NCBI nr

Introduction

NCBI has several databases that can be used for BLAST searches. One of those is the the non-redundant (nr) protein database. Non-redundant means that identical sequences are represented by a single entry in the database. In the case of protein sequences, sometimes hundreds of sequences may be collapsed into a single entry.

The default protein database nr contains nearly all protein sequences available at NCBI.

  • no patent sequences
  • no wgs metagenomes and no transcriptome shotgun assembly proteins
  • includes proteins from outside protein-only sources that are also available as separate databases.

Installation

Installed on crunchomics: Yes,

  • The NCBI nr database was downloaded on 30th of August 2024 and converted to a diamond database which can be found on the bioinformatics share.
  • The database can be found here: /zfs/omics/projects/bioinformatics/databases/ncbi_nr/diamond/
  • Taxonomy files that link the NCBI taxonomy ID to a taxonomy string can be found at /zfs/omics/projects/bioinformatics/databases/ncbi_tax

If you want to generate the database yourself you can do the following:

Get the NCBI nr database

Comments:

  • Please note, the database is quite large (~450 Gb as of Oktober 2024)
  • The tool update_blastdb.pl is part of NCBI’s BLAST® Command Line Applications (Wang et al. 2003). Installation instructions can be found here.
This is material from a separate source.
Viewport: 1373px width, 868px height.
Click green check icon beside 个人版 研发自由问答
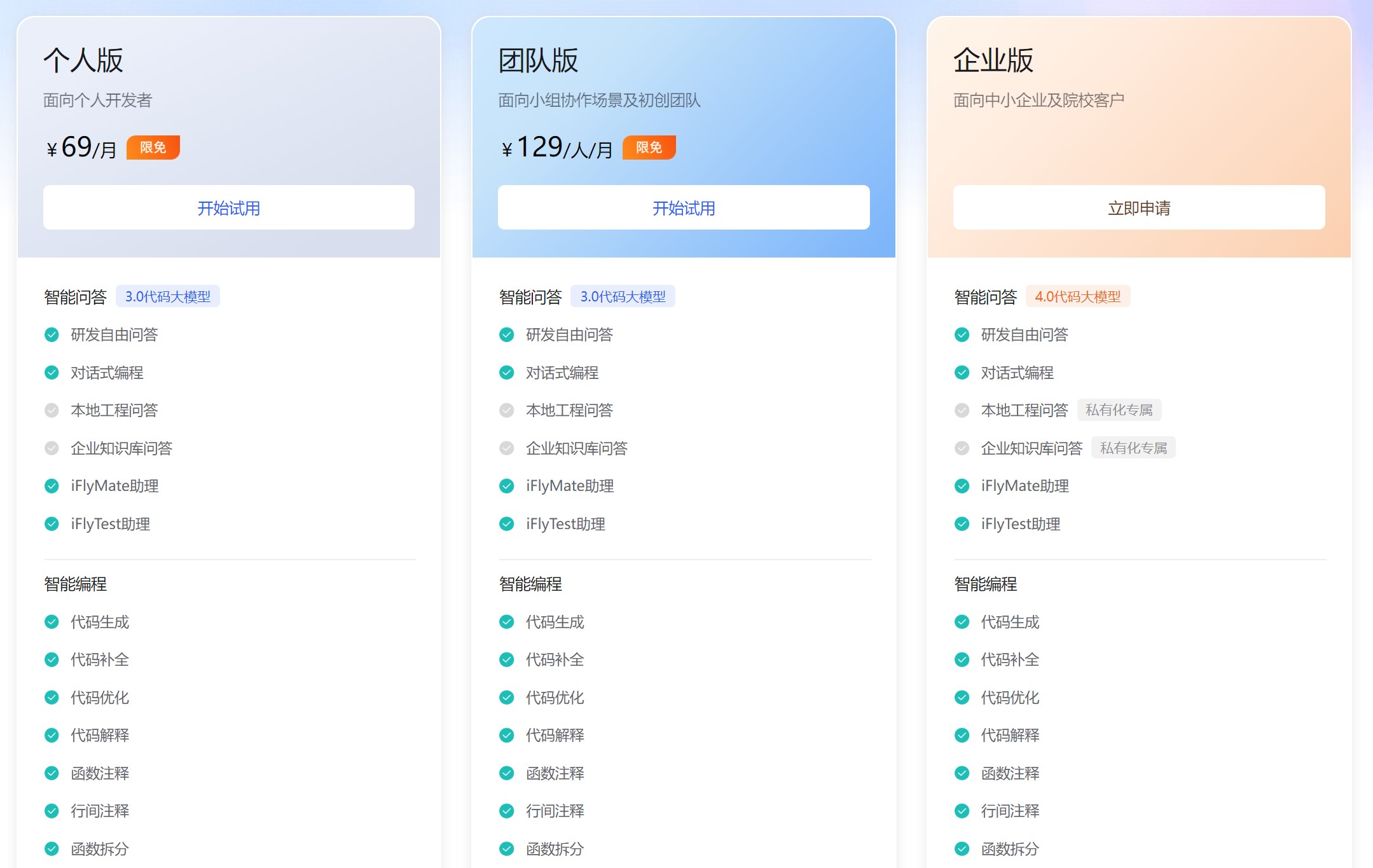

Additionally, BLAST as well as diamond can also be installed via mamba
# Download the nr database
update_blastdb.pl --decompress nr

# Download taxonomy information
wget https://ftp.ncbi.nlm.nih.gov/pub/taxonomy/accession2taxid/prot.accession2taxid.gz.md5
wget https://ftp.ncbi.nlm.nih.gov/pub/taxonomy/accession2taxid/prot.accession2taxid.gz
wget https://ftp.ncbi.nlm.nih.gov/pub/taxonomy/taxdmp.zip
unzip taxdmp.zip

# Prepare NR for diamond
diamond prepdb --db nr

# Extract protein sequences (required to convert BLAST to diamond format)
# While you can use a BLAST database directly with diamond it is so far not possible to extract the taxonomy information
# If you require taxonomy information, convert to dmd format as follows
blastdbcmd -entry 'all' -db nr >nr.faa

# Generate diamond database (the output generated here is called nr.dmnd)
diamond makedb --in nr.faa --db nr \
    --taxonmap prot.accession2taxid.gz \
    --taxonnodes nodes.dmp \
    --taxonnames names.dmp

Parse the taxonomy files

The code below outlines how to generate a two-column text file that lists the NCBI taxonomy ID with a taxonomy string. If you use the ncbitax2lin tool, please refer to this github page in your methods.

# Install ncbitax2lin
mamba create -n ncbitax2lin_2.3.2 -c bioconda ncbitax2lin==2.3.2

# Run ncbitax2lin on the files in the taxdmp folder we unzipped earlier
conda activate ncbitax2lin_2.3.2

ncbitax2lin --nodes-file nodes.dmp --names-file names.dmp --output ncbi_lineages_31102024.csv.gz 

conda deactivate

# Parse the results
gzip -d ncbi_lineages_31102024.csv.gz

# Replace space with underscore and only print tax level until species
sed 's/ /_/g' ncbi_lineages_31102024.csv | awk -F',' -v OFS="\t" '{print $1,$2,
$3,$4,$5,$6,$7,$8}' > temp1

# Add in “none” whenever a tax level is emtpy
awk 'BEGIN { FS = OFS = "\t" } { for(i=1; i<=NF; i++) if($i ~ /^ *$/) $i="none"}; 1' temp1 > temp2

# Merge columns 2-8
awk ' BEGIN { FS = OFS = "\t" } {print $1,$2";"$3";"$4";"$5";"$6";"$7";"$8}' temp2 | sed '1d' > ncbi_tax_31102024.tsv

# Cleanup 
gzip ncbi_lineages_31102024.csv
rm temp*

Usage

Basic command

The code below gives an example for using the NCBI-nr database with diamond (Buchfink, Reuter, and Drost 2021):

# Run diamond search
diamond blastp -q proteins.faa \
    --more-sensitive --evalue 1e-3 --threads 20 --include-lineage --max-target-seqs 25 \
    --db /zfs/omics/projects/bioinformatics/databases/ncbi_nr/diamond/nr \
    --outfmt 6 qseqid qtitle qlen sseqid salltitles slen qstart qend sstart send evalue bitscore length pident staxids sphylums \
    --out results.txt

Basic usage for Crunchomics

When running this on larger files and Crunchomics it is recommended to send intermediate files to the scratch directories as follows. Also ensure that you give this a bit more memory.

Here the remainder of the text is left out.